Judge Elena Cagan tested the limits of Mr. Carvin’s argument, asking whether long queues at polling stations in minority neighborhoods could be challenged by law. He said yes. He gave the same answer when asked about locating all polling stations in country clubs far from minority neighborhoods.
But he said curtailing voting on Sunday, even if it was heavily relied upon by black voters, was legal, as was the restriction of voting to working hours on Election Day.
Arizona Attorney General Mark Bernowitz, a Republican, suggested a more ambiguous criterion, saying that the disparate influence on minority voters should be substantial and result from the objected practice rather than another factor.
In response to a question from Judge Cagan whether the four hypothetical restrictions she imposed on Mr. Carvin would succeed under this test, Mr. Bernovic did not give a direct answer.
He said that the number of votes that were disqualified for being cast in the wrong district was very small and that Arizona’s public election system makes it easier to vote.
Ms. Amonson, attorney for the Arizona State Secretary, urged judges to remove contested restrictions.
For example, she said, “Arizona already has a law prohibiting the collection of fraudulent ballot papers.” “What this law does is it criminalizes neighbors who help neighbors hand out ballot papers with up to two years in prison.”
Judge Samuel A. asked her. Alito Junior series of hypothetical questions about early voting, polling forms, and mailing ballot deadlines. Mrs. Amonson gave a general answer.

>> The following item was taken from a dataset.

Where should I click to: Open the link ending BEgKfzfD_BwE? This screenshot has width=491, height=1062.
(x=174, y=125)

She said, “You have to take a functional view of the political process and look at a comprehensive view of how it actually affects the voter on the ground.”
Judge Alito seemed dissatisfied. “Well, that’s a lot of words,” he said. “I really don’t understand what they mean.”

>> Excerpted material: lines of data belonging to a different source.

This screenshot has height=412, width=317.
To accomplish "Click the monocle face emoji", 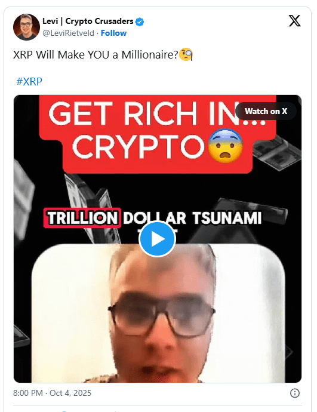I will [186, 54].
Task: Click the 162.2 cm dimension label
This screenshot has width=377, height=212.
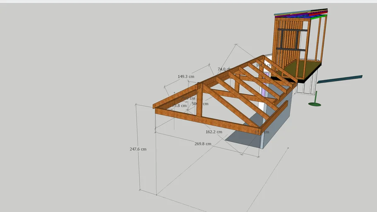Action: pyautogui.click(x=213, y=132)
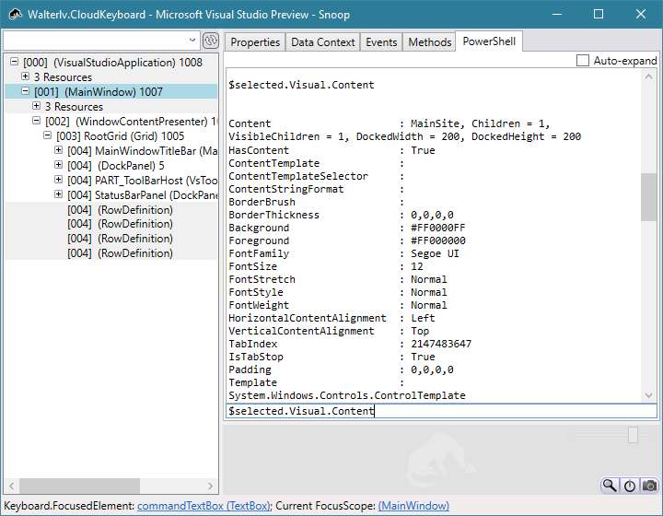Open the Data Context tab

[322, 42]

Several justices suggested that most of the criteria the attorneys proposed before them were quite similar. Judge Kagan said, “The longer this argument lasts, the less clarity is regarding how the standards of the parties differ.”
Judge Stephen J. Breyer echoed this point. He said, “A lot of the parties on both sides are very close to the standards.”

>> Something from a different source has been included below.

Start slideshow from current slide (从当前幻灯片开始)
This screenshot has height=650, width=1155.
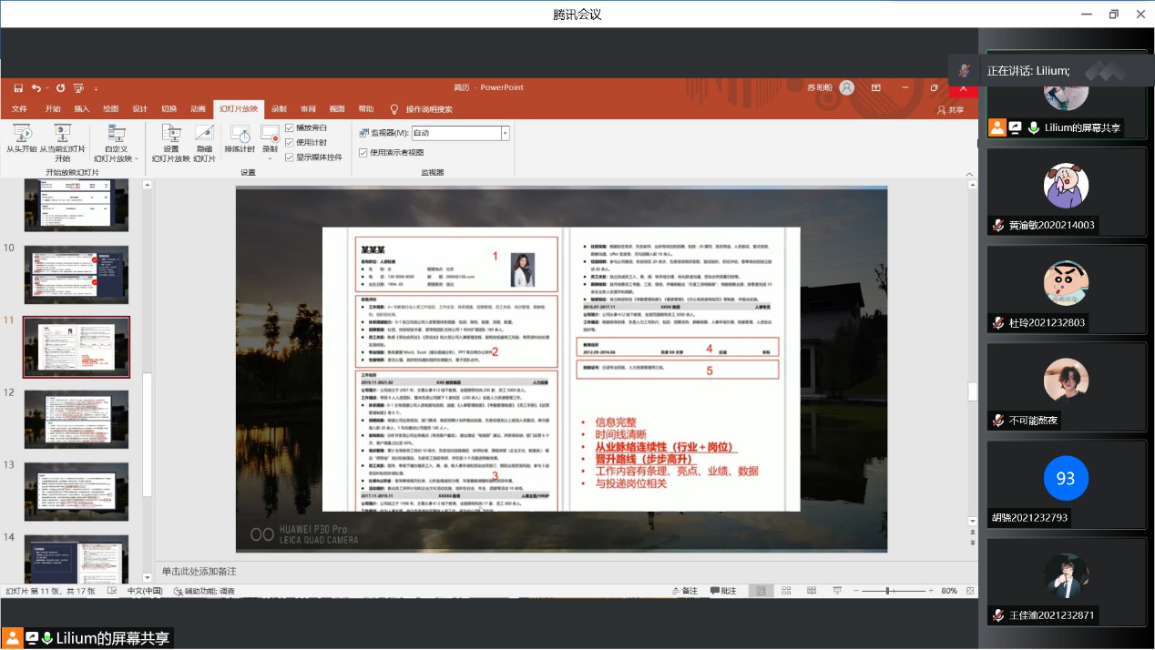(x=62, y=135)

Judges Cagan and Breyer, both members of the court’s liberal wing, may have been playing the defense, hoping that the court’s decision, expected by July, would leave Section 2 more or less unscathed.
But Judge Alito said he was wary of making “every voting base vulnerable to attack under Section 2.”
“Poor and less well-educated people are likely to find it more difficult to comply with nearly every voting rule compared to the wealthiest people who have benefited from more education,” he said.
Judge Barrett appears to agree. She said, “All the election rules will make it easier for some to vote than others.”
But Judge Brett M. Kavanaugh said he could consider two applicable law enforcement standards. He said, “One of the factors is that if you change to a new rule it puts minorities in a worse position than they were under the old rule, and the second factor is whether the rule is common in other countries that do not have a similar history of racial discrimination.”
Last year, the U.S. Court of Appeals for the Ninth Circuit, in San Francisco, Ruling that both Arizona restrictions violated Section 2 Because they disproportionately denied minority voters.